WHAT TO WORK ON
Find and copy every line in the records that includes the string "dropdown".

MATERIAL PROVIDED
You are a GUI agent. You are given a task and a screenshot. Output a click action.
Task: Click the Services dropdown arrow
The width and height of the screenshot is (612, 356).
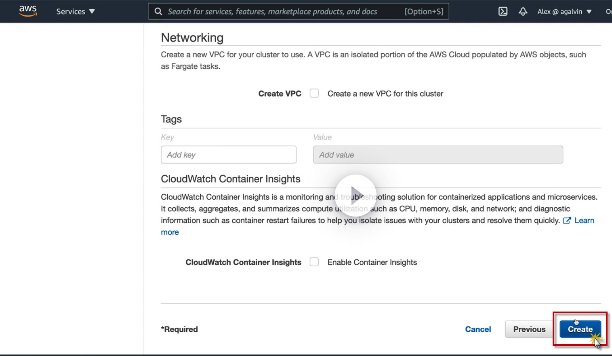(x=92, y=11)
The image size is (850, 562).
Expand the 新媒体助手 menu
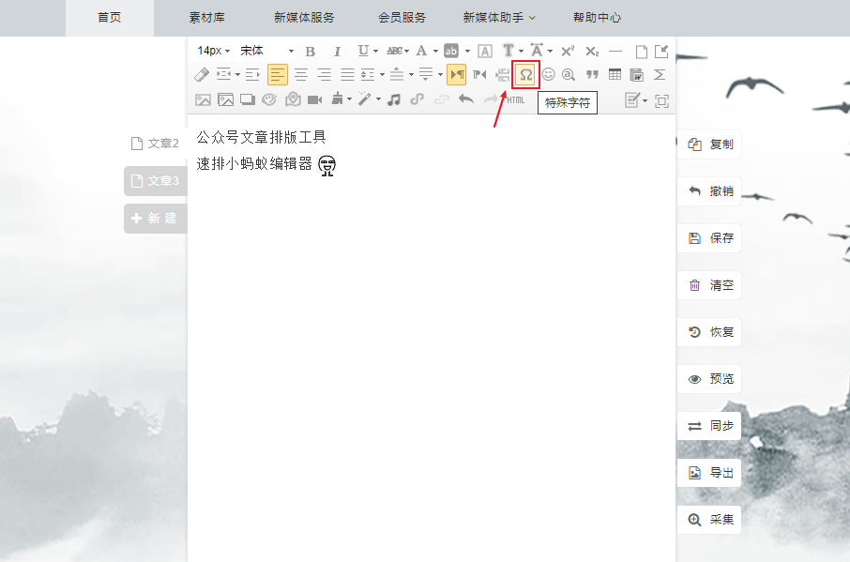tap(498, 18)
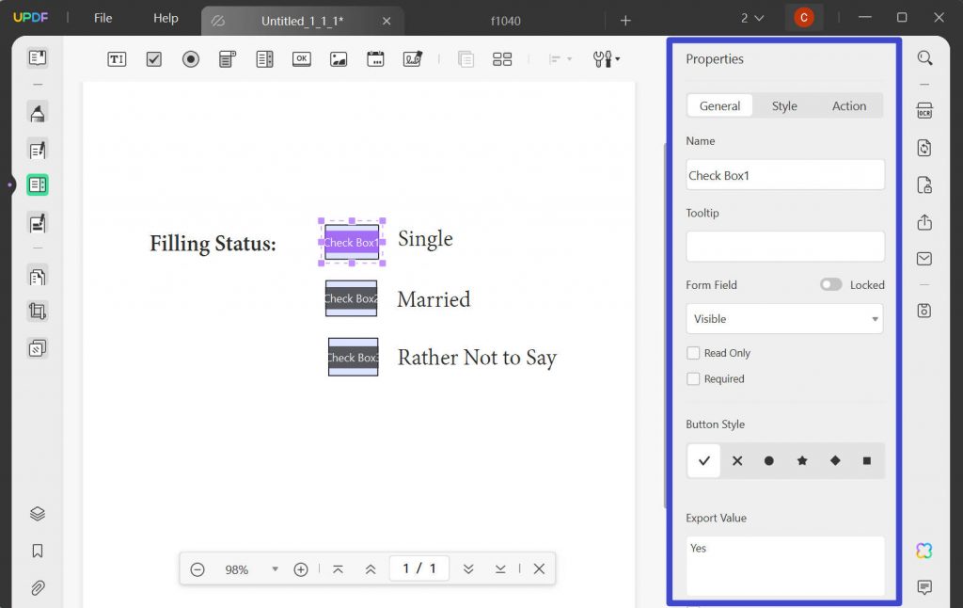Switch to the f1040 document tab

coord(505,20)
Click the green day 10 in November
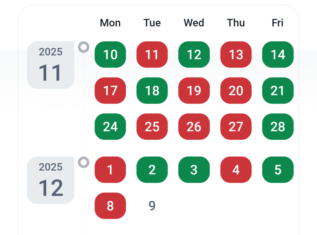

--

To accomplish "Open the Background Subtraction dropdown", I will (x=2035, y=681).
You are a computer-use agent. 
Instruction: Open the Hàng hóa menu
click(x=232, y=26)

RESPONSE TO THE EXERCISE
Task: Click the Services dropdown arrow
To accomplish "Open the Background Subtraction dropdown", I will (x=2035, y=681).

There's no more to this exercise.